La letra escarlata es la historia de Hester Prynne, acusada de adulterio y obligada a llevar una “A” en su pecho para que arrastre su pecado y todos sepan de su condición. Está ambientada en la Nueva Inglaterra más puritana de principios del XVII, cuando las colonias americanas apenas están dando sus primeros pasos.
La obra, como todas las grandes, obtuvo un nada desdeñable éxito comercial para su época, así como provocó una agitada polémica dados los temas que pone sobre la mesa. Incluso el mentado prólogo obtuvo un rechazo tremendo por parte de los habitantes de Salem, sus conciudadanos, que se sintieron insultados.
Borges y mis muy admirados D. H. Lawrence o Henry James se deshacen en elogios hacia la novela. De hecho llegué a su lectura a través de una recopilación de ensayos sobre literatura de Henry James, el cual concluye: «bella, admirable, extraordinaria… Tiene el inextinguible encanto y misterio de las grandes obras de arte».

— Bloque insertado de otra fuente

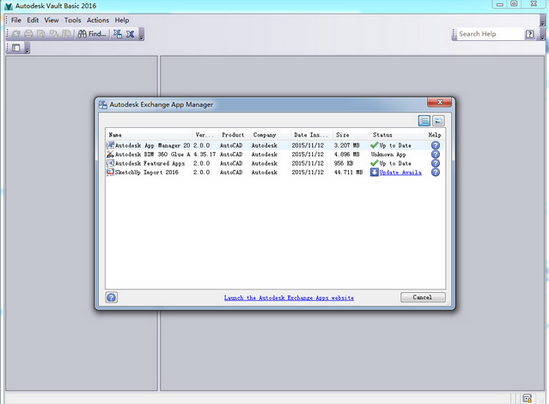Click the Search Help question mark icon
The width and height of the screenshot is (549, 404).
pos(529,34)
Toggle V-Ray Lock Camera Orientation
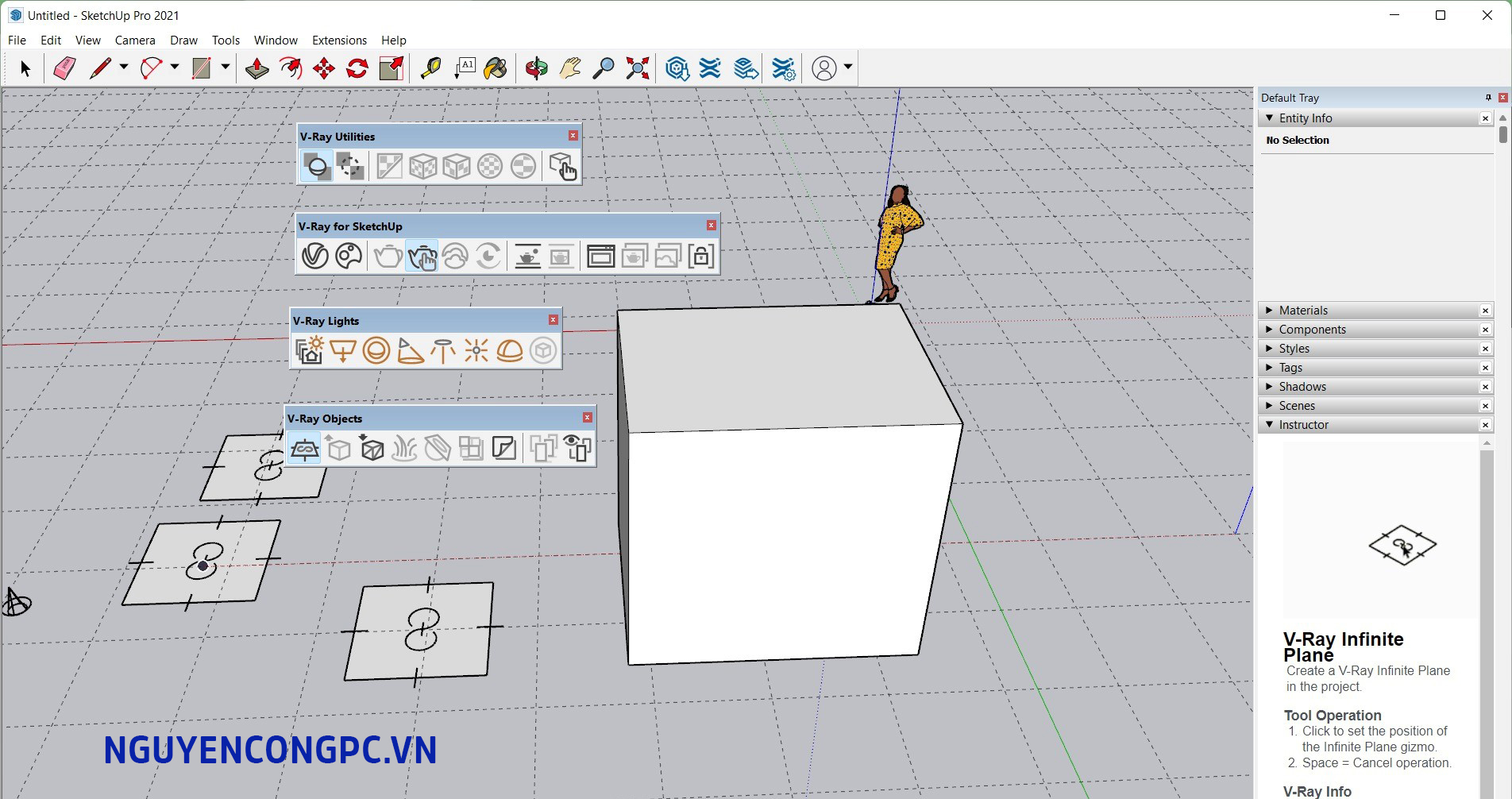This screenshot has width=1512, height=799. 701,257
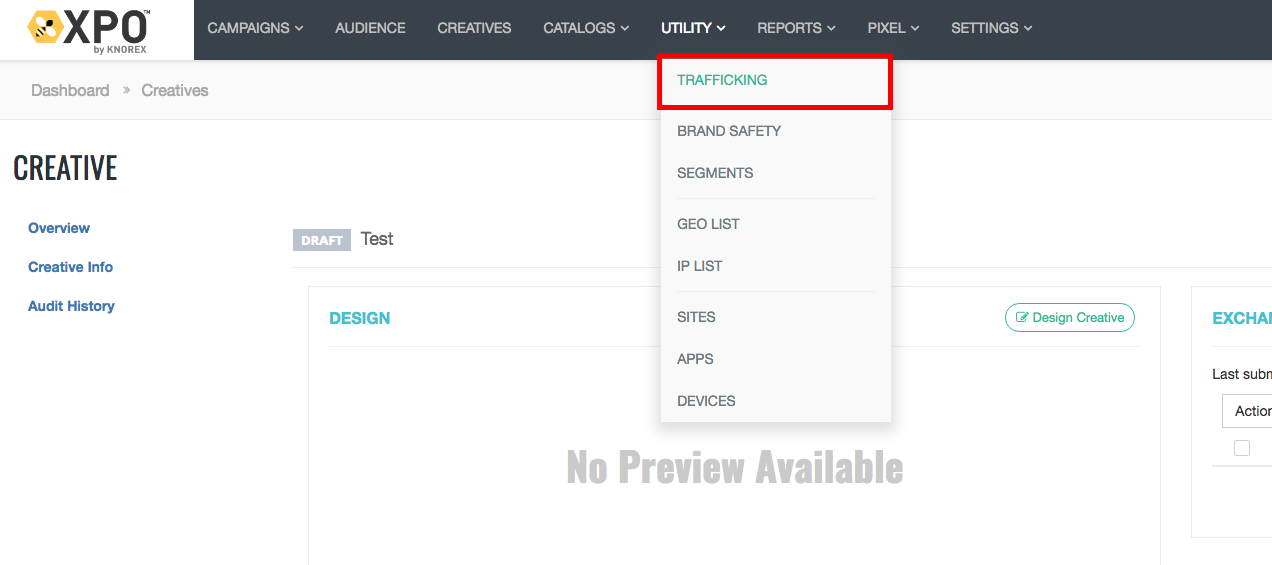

A mí, personalmente, me ha fascinado el enfoque del autor sobre los temas de la culpa y la redención, que son los que mueven todo mi humilde trabajo como escritor. La protagonista es una proscrita por la sociedad. El motivo es el adulterio, pero el lector es libre de cambiar el motivo porque adquiere la grandeza del símbolo. Cambia el motivo y las circunstancias, las consecuencias de la proscripción, los detalles y las formas de sufrimiento, y los resultados son semejantes. Incluso cambiamos el siglo XVII por el XXI y los móviles y la experiencia de la proscripción son semejantes para el individuo proscrito. Las personas no han cambiado y la proscripción se sigue dando. Ahora no vivimos en una sociedad puritana, no en occidente, pero en cualquier momento podemos regresar a una situación similar, y ahora las formas de proscripción son diferentes, lo cual no quiere decir que no haya personas proscritas, rechazadas por la sociedad por un sin fin de motivos. Este tema, el de la proscripción, el rechazo de un individuo por el resto de la sociedad, es estudiado por Hawthorne con generosidad ilimitada, como un regalo para los lectores hábiles e inteligentes. El mismo Hawthorne fue consciente de que no escribía para mayorías.

Podrá parecer extraordinario que, teniendo ante sí todo el ancho mundo ―ya que su condena no contenía cláusula alguna que la obligara a permanecer dentro de los límites del poblado puritano, tan remoto y desconocido―, siendo libre de volver a su país natal o a cualquier otro país de Europa y allí esconder su reputación e identidad tan completamente como si se convirtiera en otra persona, y teniendo, además, los caminos del oscuro e inescrutable bosque abiertos ante ella, donde la fogosidad de su naturaleza podría asimilarse a las gentes cuya vida y costumbres eran ajenos a las leyes que la habían condenado, puede parecer extraordinario que esta mujer continuara considerándose en su casa en aquel pueblo, el único donde era el obligado ejemplo de la vergüenza. Pero hay una fatalidad, una sensación que casi invariablemente impulsa a los seres humanos a deambular y penar como fantasmas alrededor del sitio donde algún suceso grande e importante ha marcado sus vidas, y tanto más irresistiblemente cuando más oscura sea la marca que les haya dejado. Su pecado, su ignominia, eran las raíces que había echado en aquel suelo.
 
… sentía o creía sentir, entonces, que la letra escarlata le había otorgado un sexto sentido. Se estremecía al pensar, y sin embargo no podía evitarlo, que había adquirido una percepción muy especial, llena de comprensión por los pecados escondidos en otros corazones.

Los hombres habían marcado el pecado de esta mujer con una letra escarlata que era de una potencia y eficacia tan desastrosas, que no había compasión humana que pudiera alcanzarla, a menos de ser pecaminosa como ella.